Aber besonders spannend ist, dass ich den liebsten Freund, der heute hier ausstellt, für ein paar Minuten in seinem Marktstand vertreten darf. Auf einmal kann ich – nach dem Affen-im-Zoo-Prinzip – den Kunstguckern beim Kunstgucken zusehen. Wie sie von mir auf die Bilder schauen – und zurück. Die Münder verziehen. Erst garnicht näher rankommen, weil sie meinen neugierigen Blick bemerken. Nur die alte Dame mit dem weißen Spitzenschirm grüßt mich freundlich. Die anderen drücken sich stumm am Stand vorbei.

Was sehen sie alle? Sehen sie mich anders, wenn ich neben den Bildern vom liebsten Freund stehe? Sehen sie die Bilder anders, wenn ich neben ihnen stehe und nicht er? Wieviel hat Kunstrezeption mit der Person des Künslers zu tun? Was würden die Bilder da gegenüber mir sagen, der rötlich gerakelte Wald z.B., wenn nicht ein älterer Herr (der im Ruhestand, sofort habe ich diese Geschichte im Kopf, sein Hobby nun endlich auslebt) davorstehen würde, sondern ein junges Mädchen im kurzen Kleid? Würden die Afrikacollagen mit Gesichtern und Elefanten mir besser gefallen, wenn das Pärchen davor in mir nicht die Vorstellung von zwei begeisterten Safari-Touristen wecken würde? Würde ich erraten, dass das Monster mit den vielen, vielen geleerten Trinkbechern und die Zeichnung vom Himmel, der voller Pizzen hängt, von einer jungen Frau gemalt wurden – oder nicht?

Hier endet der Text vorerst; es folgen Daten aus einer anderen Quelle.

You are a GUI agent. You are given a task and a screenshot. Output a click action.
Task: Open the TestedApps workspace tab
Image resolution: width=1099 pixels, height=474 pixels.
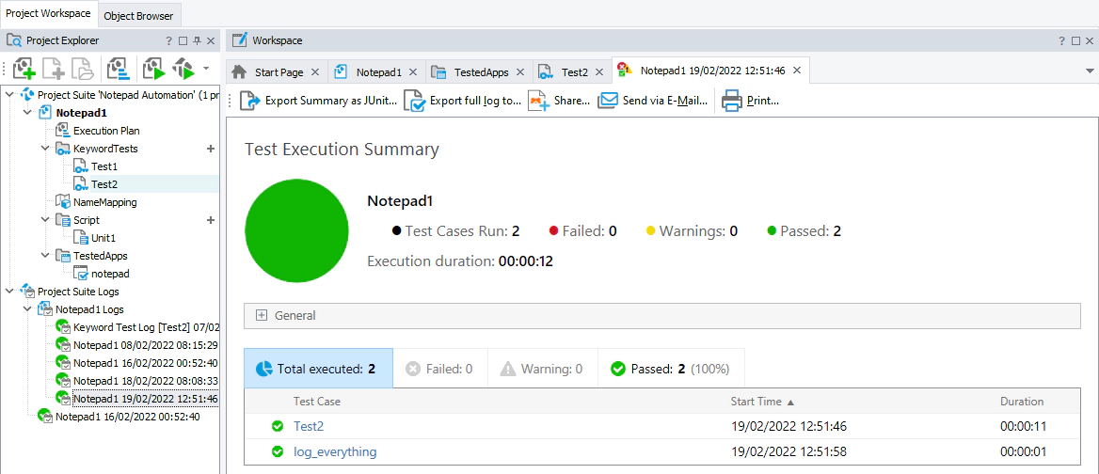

Denke weiter, denke über mein Kunstverständnis nach. Viele Bilder hier sind schön. Und schön mag ich. Aber wenn das Schöne sich im Dekorativen erschöpft – acht Bilder in beige mit roten Gnuppeln und einem oder zwei elegant gewundenen Blumenstängeln sehe ich an einem Stand, und da wird sogar was verkauft – dann reicht das nicht. Arztpraxis-Vorzimmerkunst. Was ist es, das Kunst „groß“ macht und (aber das muss nicht dasselbe sein) mich berührt? Wenn in den Bildern beim Malen oder Zeichnen ein Stückchen Seele hängengeblieben ist?

Mein Kunstverständnis stammt aus der Literatur, merke ich beim Nachdenken. Große Fragen, sagt Scarlett Thomas, sollen Romane und Erzählungen stellen (und nicht etwa beantworten). Und mein alter, bärtiger Literaturprofessor – der unseren mit Sachwissen vollgestopften Studentenköpfen die Liebe zur Literatur nahebringen wollte, in seinem letzten Hochschul-Semester – zitierte immer wieder Kafka: Die Axt an das gefrorene Meer in uns – das sei Literatur.

Bilder können das auch, finde ich. Beides. Und trotzdem sind sie anders als Bücher:

Sie können mir erzählen, wie der Künstler die Welt sieht. Den rötlichen Wald. Das innere seiner Seele. Einen Blumenstängel. Die Farben Schwarz und Rot. Ich-zeig-dir-was-was-du-nicht-siehst – es ist der ganz eigene, andere, besondere Blick des Künstlers – auf die Welt, in sich hinein, irgendwohin – der Bilder zu Kunst macht. Oder?